Turfing Trafalgar Square to draw attention to London's green areas? Isn't that a bit like asking Bruce Forsyth/Terry Wogan/Paul Daniels (or insert your favourite celebrity rug here) to front a campaign for hair?
Christian Cook, Epsom, UK
I was just wondering - technically speaking, would there ever need to be more than one time travellers’ convention?
Pascal, Grand Union Canal, Cowley, UK
After the 15 million v 16 million visitor problem, how many readers do you think will want to point out that one-tenth is less than a quarter (7 days 7 questions)? And also why do people looking for four bedrooms or above seem to make up about 80% of participants on TV shows?

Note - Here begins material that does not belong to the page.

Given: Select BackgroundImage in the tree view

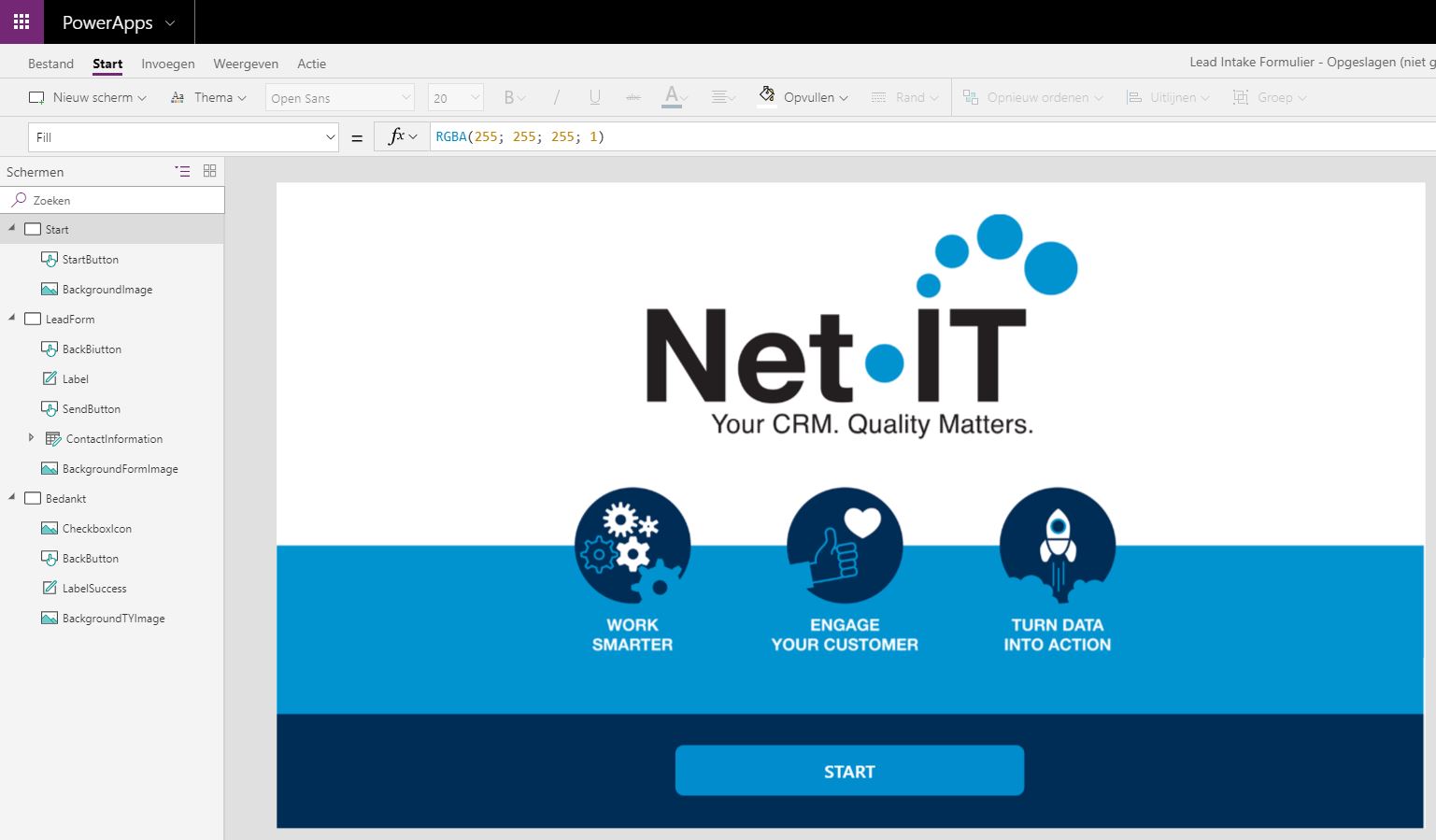Looking at the screenshot, I should click(x=107, y=290).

Re 7 days 7 questions. I suspect that the question about the meaning of Angelina Jolie's latest tattoo would have been a little harder had you not included a picture in which it's clear and legible. Can we expect similar hints in future quizzes?

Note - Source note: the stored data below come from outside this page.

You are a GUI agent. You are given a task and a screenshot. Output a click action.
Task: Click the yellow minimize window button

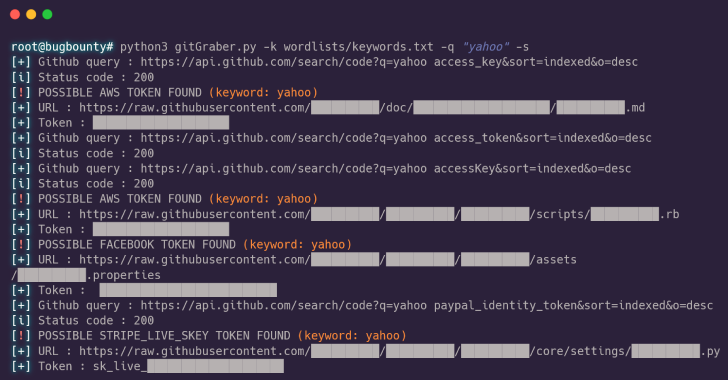coord(31,14)
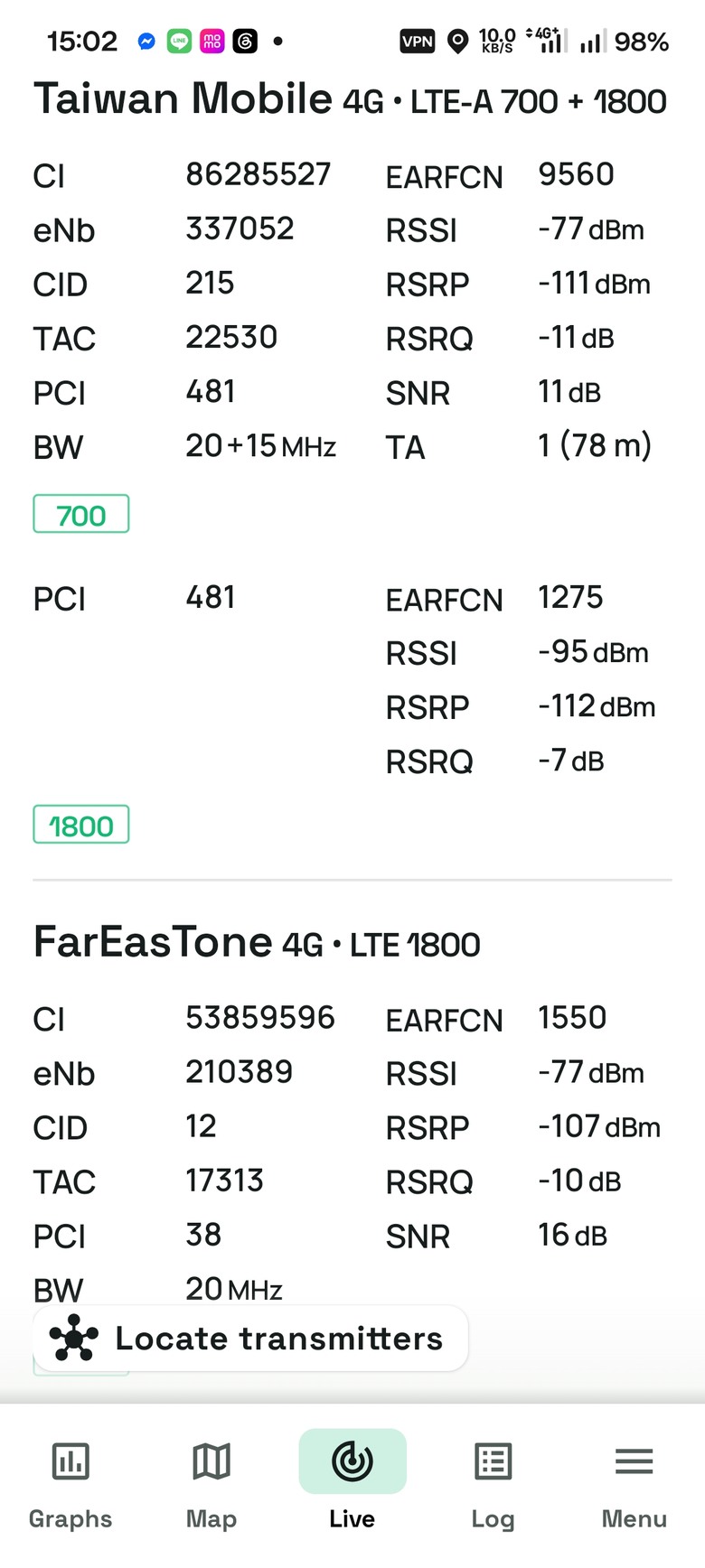Screen dimensions: 705x1568
Task: Open the Log list icon
Action: click(x=494, y=1461)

Re the Friday Challenge, in my experience, most fourth bedrooms are not even big enough for a single bed.
Basil Long, Newark Notts
In her letter, Naomi picked up on the term "sex swap" for sex change. Inspired by this, I read the article. I wonder how long the sex change took to complete, because Ms Bailey seems to have lost all track of time - she is quoted as saying "We thought 'we're transgender, but this is the 20th century, this is Cambridge, this is not an issue any more'."
PJ, West Yorks, thelbiq.co.uk
Dear Monitor, would you please run the following ad for me:
"Middle-aged man with access to confectionery wholesaler, wishes to meet Naomi's colleague. Object, exchange of calories." (Thursday letters).
David from Manchester (Thursday letters) might like to know that the Milton Keynes pronunciation error is more similar than it seems. Maynard's surname is also derived from the Cahaines name.
Re font pedantry (Thursday letters). Actually Kaz, it's a type family. It becomes a type face when it is bold or italic and then, as you say, a type font when a point size is applied.
Christian Cook, Epsom
Will someone please save the Foreign Office from a deluge of even more Freedom of Information requests by telling us just how many Ferrero Rochers its ambassadors have enjoyed? I'm intrigued.
Please, please, can Paper Monitor promise to keep his/her column a Big Brother free zone? It may be the only escape we get all summer...
I was most disappointed with the options for “Are you looking forward to Big Brother's eighth series?” vote on the entertainment page. Surely better options than “yes” and “no” would have been:
No, I am not
No, I have already boycotted Channel 4 to avoid even the adverts
Not another one, I may kill myself
I'm getting married tomorrow and am too nervous to think of a caption.